We performed metabolomic profiling analyses for 16 explanted uteri (88.9%) (eight in each group).

There was a significant difference between the metabolic profiles at T0 and T1 (R²Y = 0.74, Q² = 0.68, CV-ANOVA p = 0.008). There was also a significant difference in metabolic profiles between T1 and T24 (R²Y = 0.81, Q² = 0.74, CV-ANOVA p = 0.003). The temporal evolution of metabolites during ischemia is shown in Fig. 1. Between T0 and T1, there was a significant increase in some metabolites (fumarate, isopropanol, acetate, tyrosine, 2-hydroxybutyrate, formate, isoleucine, and hypoxanthine) and a decrease in lactate. After 24 h, all these metabolites regained their basal level, with the exception of valine and leucine, significantly decreased compared to T0. Lactate increased significantly between T1 and T24.

Fig. 1 — Evolution of different metabolites between T0, T1, and T24 (means ± standard). HOB hydroxybutyrate. Significantly different results between T0 and T1 (single asterisk), significantly different results between T1 and T24 (double asterisks), and significantly different results between T1 and T24 (triple asterisks)

Targeted biochemical analysis

Biochemical analyses of the storage fluid used to bathe the organs were performed for 14 explanted uteri (77.8%) (seven in each group). For amino acids, glycine and alanine concentrations were significantly higher after 24 h of CI than after 1 h, whereas valine concentrations were similar in the two groups (Fig. 2). Evaluations of markers of cell lysis (CK and LDH activities) in the bathing solution revealed that CK activity levels were significantly higher after 24 h of CI than after 1 h, whereas there was a non-significant increase in LDH activity (Fig. 3). Oxidative stress marker determinations showed that the oxidized glutathione (GSSG)/reduced glutathione (GSH) ratio was significantly higher after 24 h than after 1 h of CI and that this was associated with a trend towards higher levels of 8-isoprostane (Fig. 4). The lactate/pyruvate ratio was also significantly higher after 24 h than after 1 h of CI (Fig. 5).

Fig. 2 — Comparison of the means ± standard deviations of alanine, valine, and glycine concentrations for each timepoint of the study with n = 7 for each CI time and n = 14 for T0. *p < 0.05. ns non-significant

Fig. 3 — Comparison of the means ± standard deviations of CK and LDH activities for each timepoint with n = 7 for each CI time and n = 14 for T0. *p < 0.05, **p < 0.01, ns non-significant

Fig. 4 — Comparison of the means ± standard deviations of the GSSH (oxidized glutathione)/GSH (reduced glutathione) ratio and isoprostane concentration for each timepoint with n = 7 for each CI time and n = 14 for T0. *p < 0.05, ns non-significant

Fig. 5 — Comparison of the means ± standard deviations of the lactate/pyruvate ratio for each timepoint with n = 7 for each.
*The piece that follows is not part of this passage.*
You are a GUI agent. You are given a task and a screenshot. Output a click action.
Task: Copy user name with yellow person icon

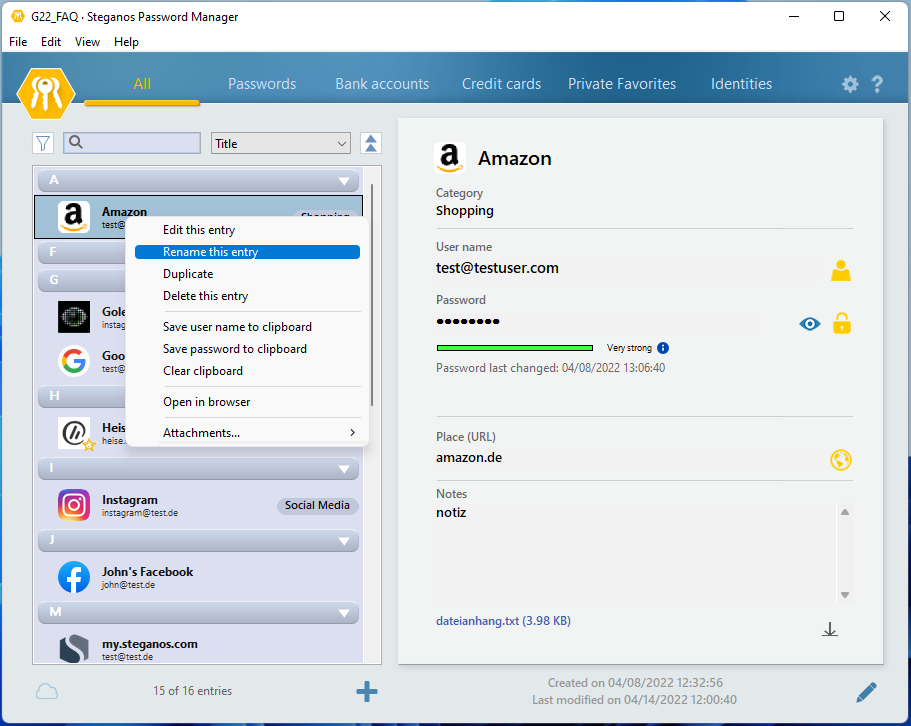841,270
CI time and n = 14 for T0. *p < 0.05

The analysis of the solution used to rinse the uterus at the end of CI yielded results similar to those obtained for the bathing solution, with CK activity (p < 0.05) and the lactate/pyruvate ratio (p < 0.05) higher after 24 h of CI than after 1 h (Figs. 2, 3, 4, and 5). However, this analysis appeared to be less sensitive, because GSSG/GSH ratio, which was significantly higher after 24 h of CI in the bathing solution, was not significantly higher after this CI time in the graft flush solution (Fig. 4).

Discussion

This study demonstrates the feasibility of studying the tolerance of the ewe uterus to prolonged CI in a non-invasive manner compatible with transplantation, by analyzing the metabolic content of the storage solution in which the organ is bathed. An analysis of the metabolic profile of this solution made it possible to distinguish between two different pathophysiological states of the uterus. The observed changes in metabolite concentration are probably due to lesional or adaptive mechanisms related to hypoxia or hypothermia during the period of ex vivo storage. Thus, the intensity of the injuries exhibited by the organ during CI can be assessed by determining the concentration of markers of muscle lysis or metabolic acidosis in the bathing solution. This study focused on changes in the composition of the storage solution. The choice of this solution as the matrix for analysis is pertinent because it allows simple and non-invasive analysis methods that could be used in routine practice during uterine transplantation in women. In addition, the biomarkers highlighted in this study are easily quantify in a hospital clinical lab by automatic process and are already determined in blood to evaluate organ dysfunction, except for the amino acid assay, but new technologies will be offering this strategy. This sample-based metabolic analysis of the storage fluid makes it possible to assess graft viability rapidly in a non-traumatic matter and, in particular, to assess graft quality, an essential element guiding transplantation decisions.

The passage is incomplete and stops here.